The rate of C2 errors will increase if the disk is dirty, and increase enormously if it is damaged. In these circumstances, it might conceivably make a difference how it is ripped. Why?

First, the CD drive might not even be able to tell the ripping software that an error has occurred -- the drive might just present the software with a few milliseconds of silence. Second, even if the error is detectable, the ripper might have no way to correct it.

CD rippers that strive to be accurate when handling suboptimal CDs have to be paranoid about the data they receive from the drive. In fact, the most popular library/utility for ripping CDs on Linux is called "CD Paranoia". A paranoid ripping strategy will rip the same data multiple times, and probably as part of differing sequences. If these multiple reads produce different results, it seems reasonable to assume that an uncorrectable error has occurred. How we fix it is not clear, but at least we should know about it. Some software will read the data multiple times and, if some number of reads produce the same data, the software assumes that these are accurate reads.

Except that it's not really as simple as that, for two reasons. First, many CD drives cache data as they read it. So if you read the same sectors, the ripping application will see the same data, even if it is erroneous. Second, even if the data is not cached, most uncorrectable errors come from physical defects in the disk. Reading the same sectors multiple times, even without caching, will probably result in the same data.

Not all CD ripping utilities cope very well with caching. There is no robust way for a utility to tell the drive not to cache, so software has to make assumptions about how caching will work. It seems reasonable that if the utility reads a large amount of data from one part of the CD, then seeks to a distant part and reads another large amount, that the second read will not be from the cache. Still, there's no way to guarantee that this is the case; and algorithms that attempt to defeat caching can be slow. Even if the cache can be defeated, there's no algorithmic way to get around the fact that the same (broken) data could be read multiple times, even without caching.

So: is the notion that one CD ripping utility is more accurate than another snake oil or not?

The rate of uncorrectable errors when reading from a new, clean audio CD is much worse than would be acceptable for a data disk: it's about one error in 109 bytes, which compares badly with the one in 1015 that modern hard drives offer. We don't normally have to check for identicality when copying files on a hard disk. Still, the comparatively poor error rate offered by an audio CD is still essentially negligible. To that extent, yes -- it's snake oil. If I'm copying a new, clean CD, then I don't really care what software I use to do it, or how it is set up. I expect a perfect copy, pretty much every time.
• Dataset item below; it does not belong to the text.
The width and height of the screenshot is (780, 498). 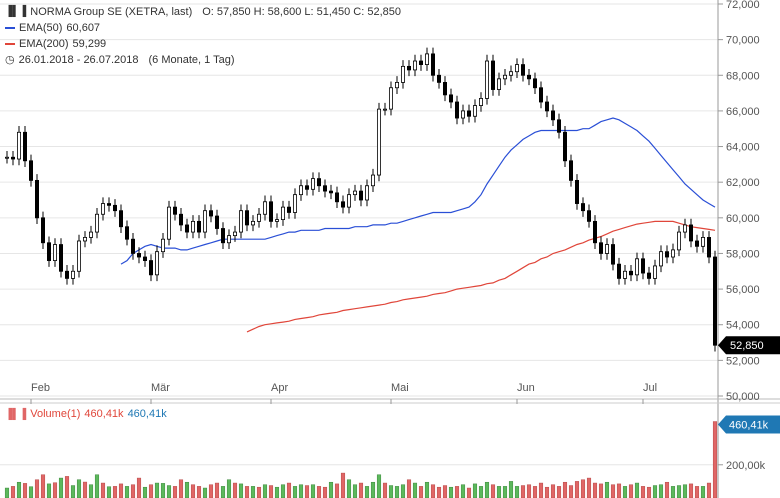 I want to click on legend-ema200-row: EMA(200) 59,299, so click(x=203, y=44).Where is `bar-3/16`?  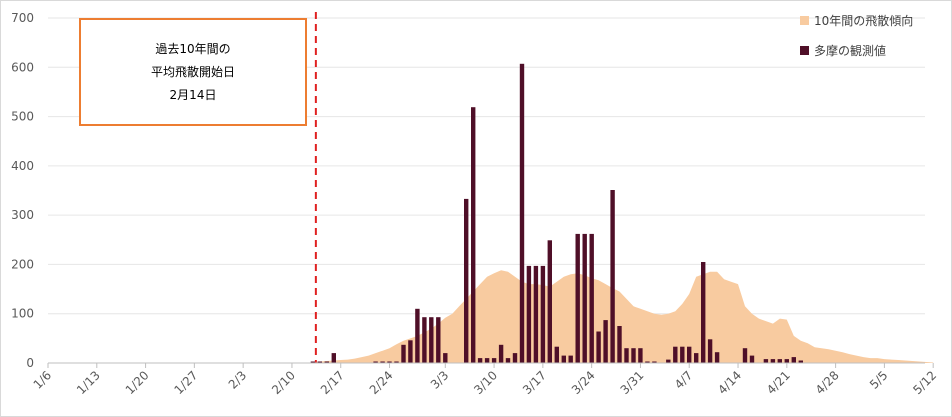
bar-3/16 is located at coordinates (536, 314).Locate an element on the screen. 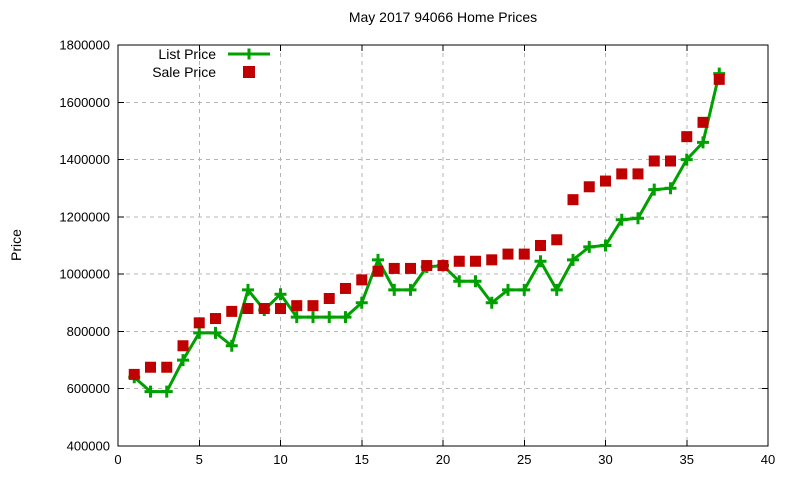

The situation is less clear when ripping worn or damaged CDs. Here it might, just possibly, make a difference how they are ripped. It's plausible that some software can detect and correct errors better than others. However, even in these cases, it's hard to be sure than one program performs better than another -- unless the results are very different. If program X produces a file that can actually be listened to, while program Y produces nothing at all, than that's a clear win for program X.

I can see no evidence, nor any plausible explanation, for claims that one program can produce better sound quality than another, when ripping CDs that are basically playable. Uncorrectable errors have to be masked, or interpolated. They will either be inaudible, or sound absolutely ghastly -- there isn't anything in between. These errors are large and, we hope, discrete. They aren't going to lead to a reduced frequency response or dynamic range.

In conclusion: if you have to rip worn or damaged CDs, it's probably worth experimenting with ripping methods or software, to get a basically listenable recording. In other cases, it really won't make any difference.